Would you copy the records below, exactly and only from their first line through the line containing "This screenshot has width=640, height=360.", without any pictures?

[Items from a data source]
▽
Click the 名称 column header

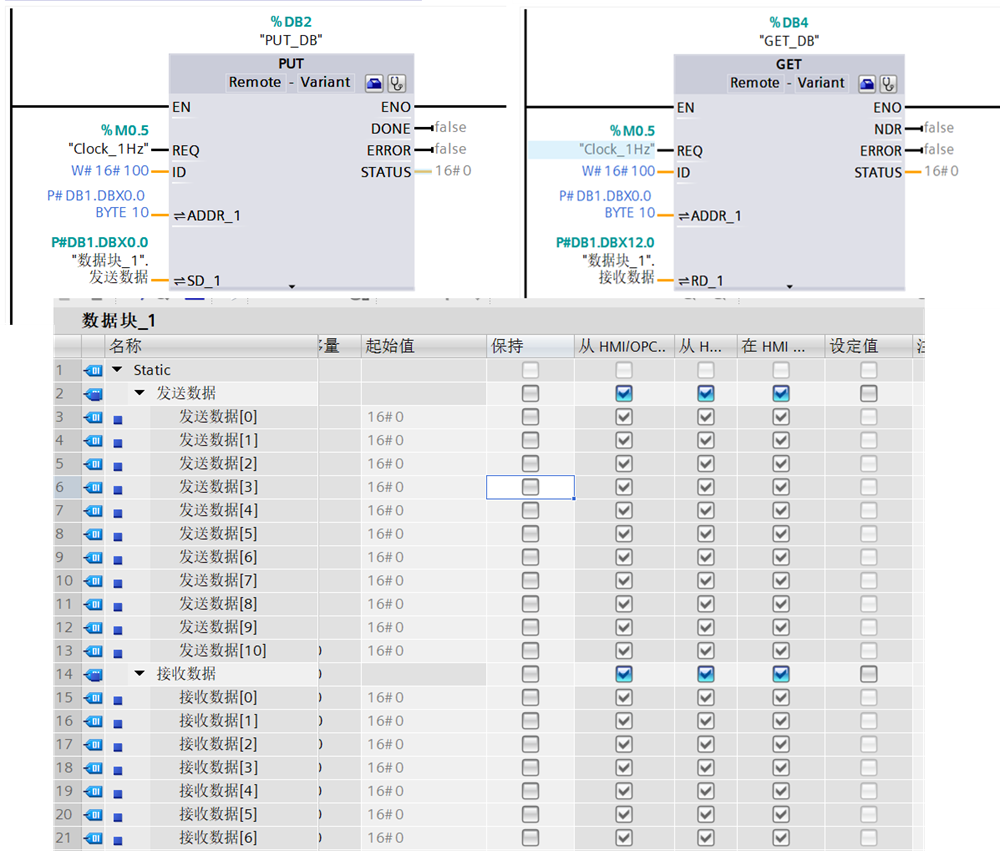pos(126,346)
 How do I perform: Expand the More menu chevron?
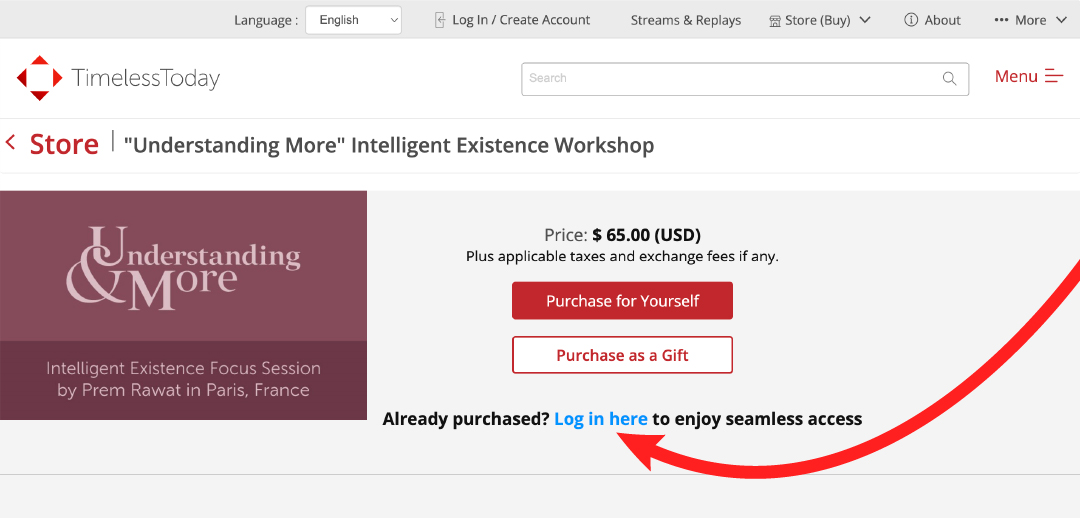tap(1061, 20)
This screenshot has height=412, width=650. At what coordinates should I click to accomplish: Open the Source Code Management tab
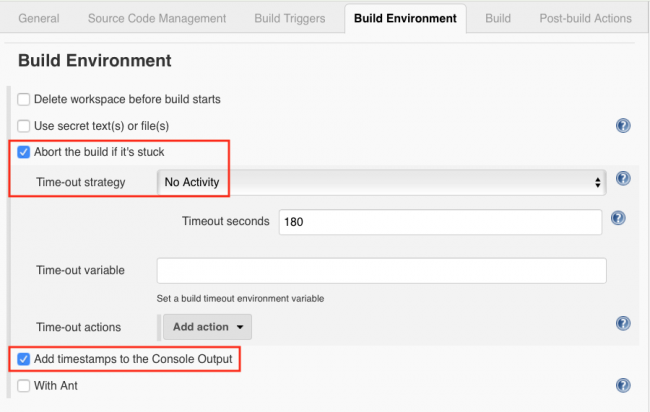[x=156, y=18]
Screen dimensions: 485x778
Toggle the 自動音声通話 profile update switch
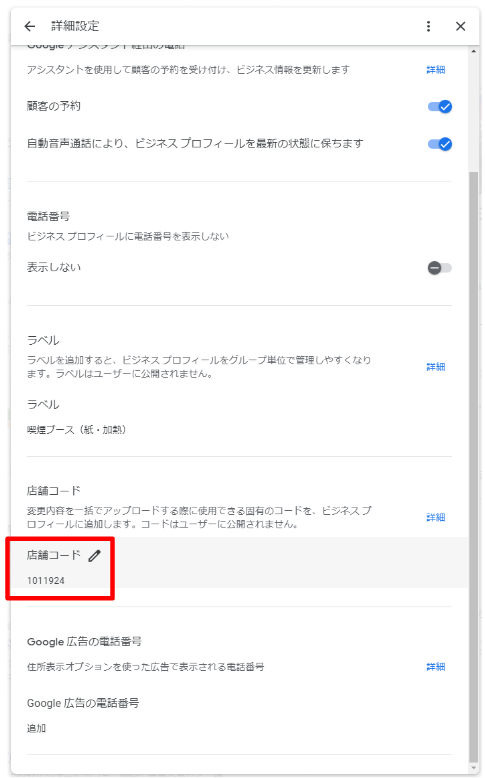[x=440, y=144]
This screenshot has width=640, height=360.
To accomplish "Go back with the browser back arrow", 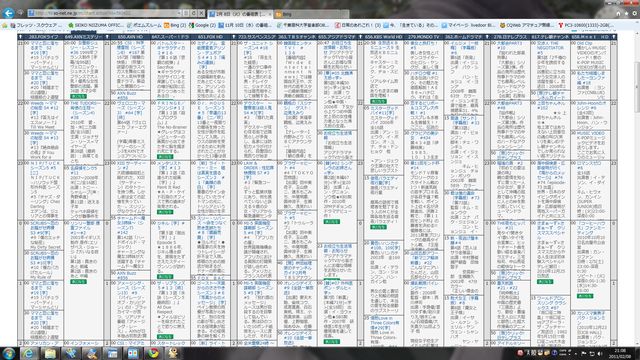I will 9,13.
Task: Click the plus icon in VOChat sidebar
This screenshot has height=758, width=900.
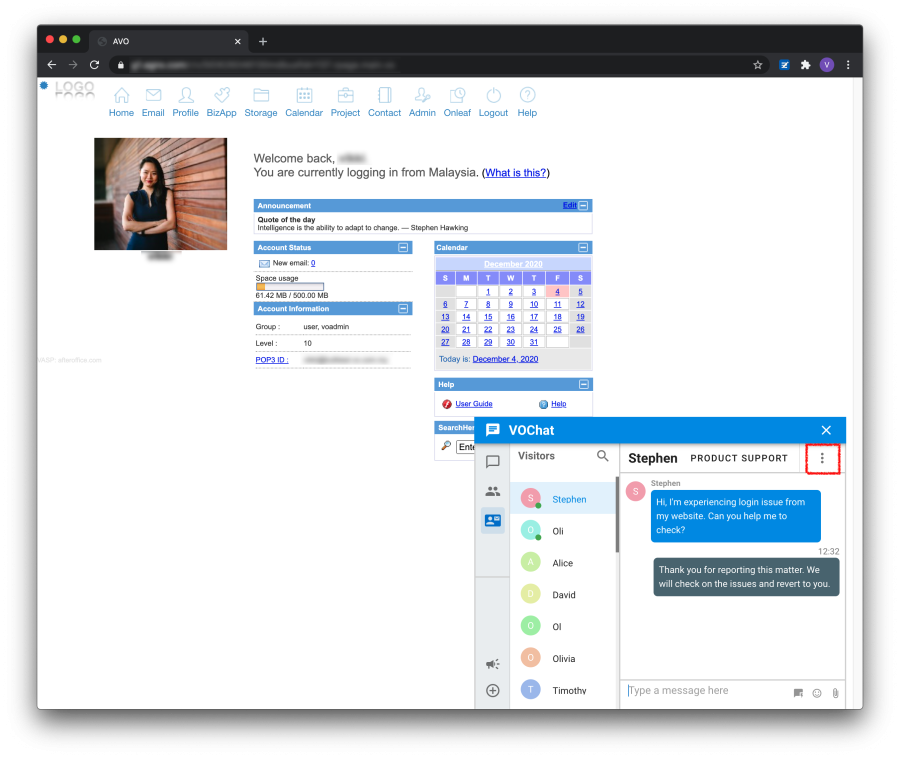Action: point(492,690)
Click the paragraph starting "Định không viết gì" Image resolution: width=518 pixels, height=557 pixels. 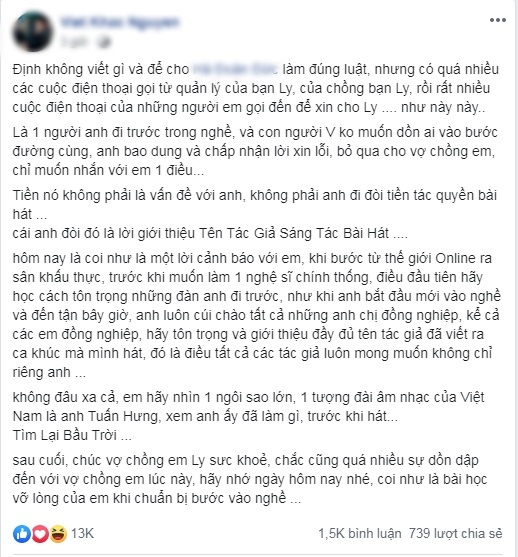pos(256,88)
△
## SOLUTION TO THIS TASK:
Click the 名称 column header

pos(126,346)
 How do I perform: Expand the More menu chevron?
tap(1061, 20)
This screenshot has height=412, width=650. At what coordinates should I click to accomplish: Open the Source Code Management tab
[x=156, y=18]
Screen dimensions: 485x778
Toggle the 自動音声通話 profile update switch
[x=440, y=144]
This screenshot has width=640, height=360.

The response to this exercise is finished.